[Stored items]
● ● ●

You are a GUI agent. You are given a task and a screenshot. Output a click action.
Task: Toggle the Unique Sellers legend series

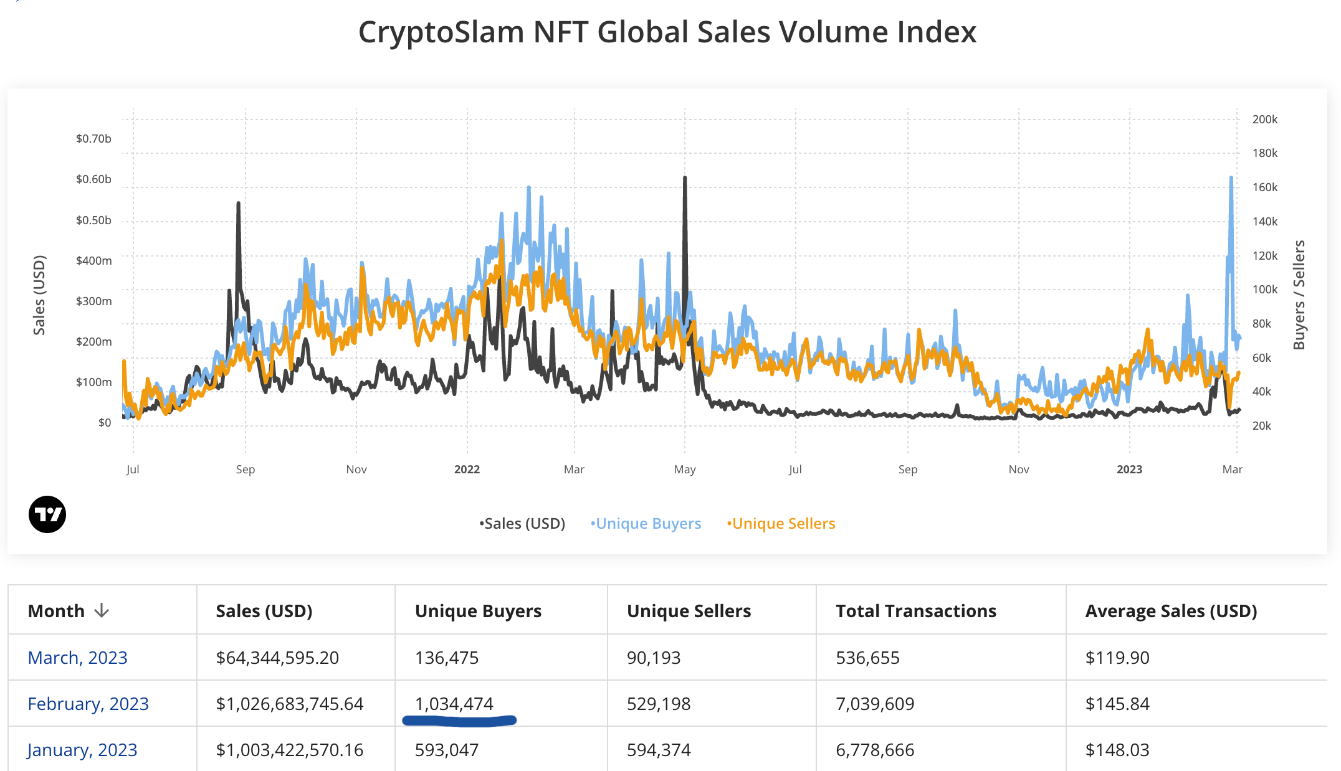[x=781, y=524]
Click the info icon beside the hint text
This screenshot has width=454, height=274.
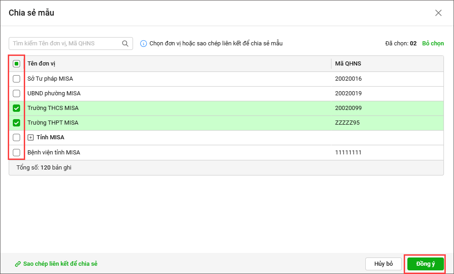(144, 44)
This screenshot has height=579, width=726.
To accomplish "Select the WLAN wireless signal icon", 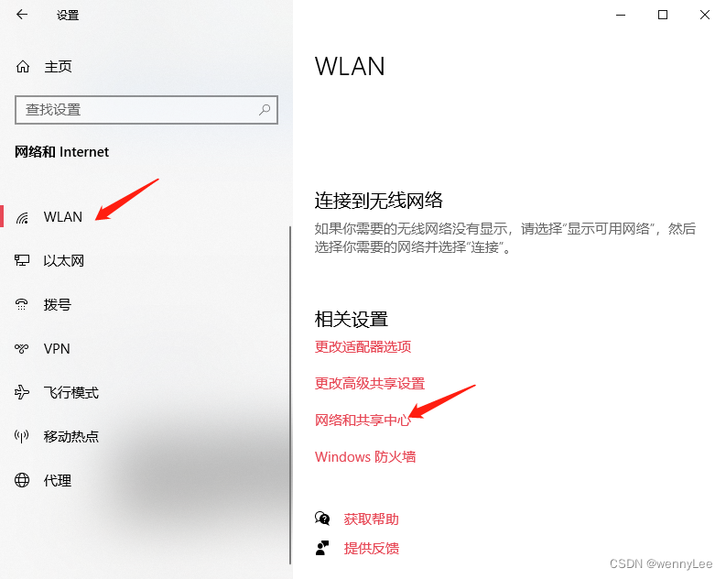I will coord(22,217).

● ● ●

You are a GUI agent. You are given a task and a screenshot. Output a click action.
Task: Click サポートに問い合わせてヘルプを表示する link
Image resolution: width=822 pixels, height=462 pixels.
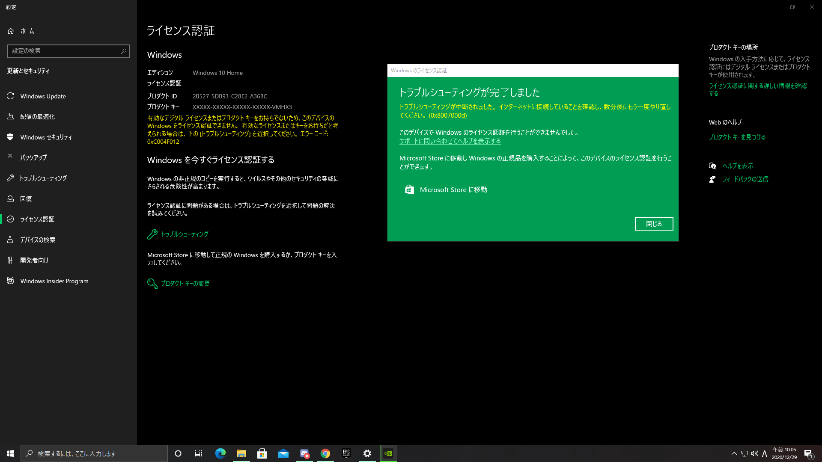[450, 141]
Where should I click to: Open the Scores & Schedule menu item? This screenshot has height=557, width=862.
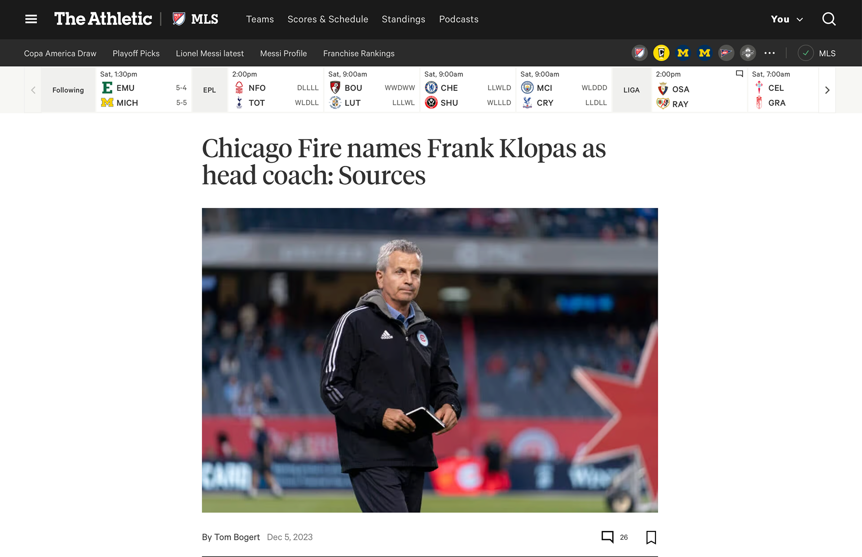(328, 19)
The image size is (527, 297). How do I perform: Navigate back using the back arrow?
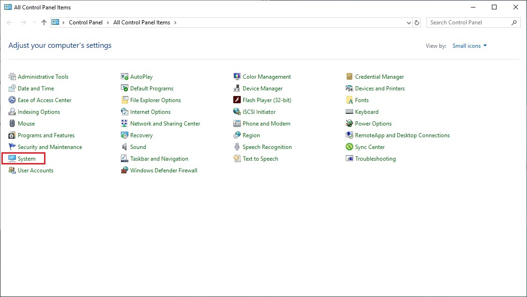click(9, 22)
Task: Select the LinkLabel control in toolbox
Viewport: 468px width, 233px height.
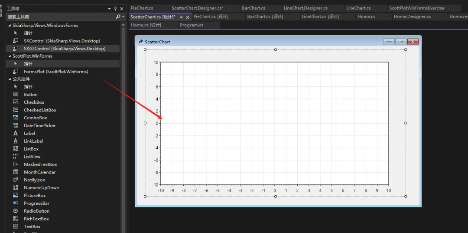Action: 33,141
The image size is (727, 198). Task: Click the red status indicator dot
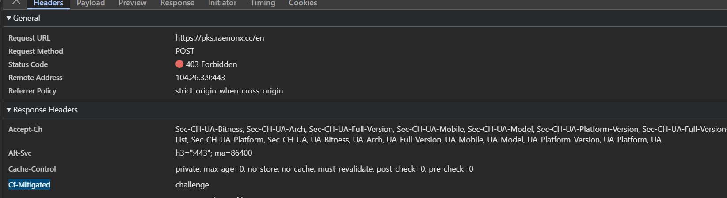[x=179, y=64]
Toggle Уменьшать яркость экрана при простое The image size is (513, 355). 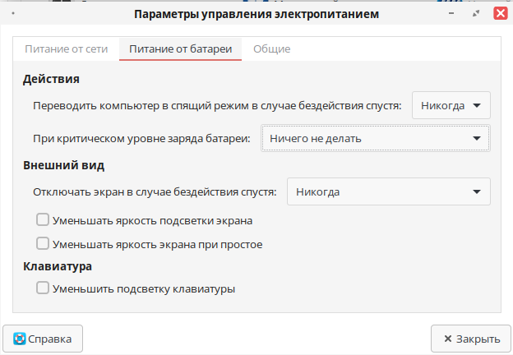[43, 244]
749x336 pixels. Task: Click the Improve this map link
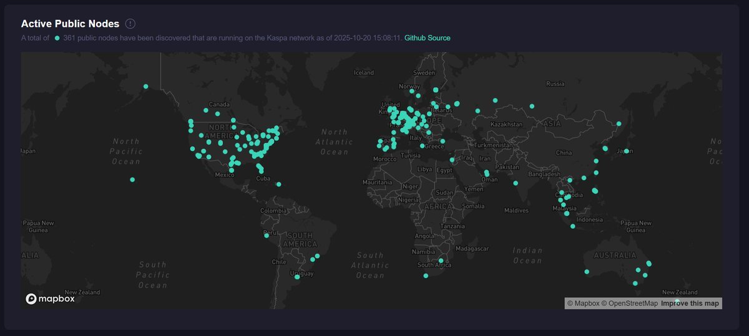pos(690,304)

● ● ●

**Task objective**
From the records above, output only the lines starting at the one containing "Image resolution: width=822" and ending at the one containing "Task: Select the LinkLabel control in toolbox", word for word. Pictures stay out.

**Result of this task**
Image resolution: width=822 pixels, height=462 pixels.
[450, 141]
Where should I click to: Open the Scores & Schedule menu item? This screenshot has height=557, width=862.
(328, 19)
The image size is (527, 297). How do I perform: Navigate back using the back arrow?
click(9, 22)
Task: Select the LinkLabel control in toolbox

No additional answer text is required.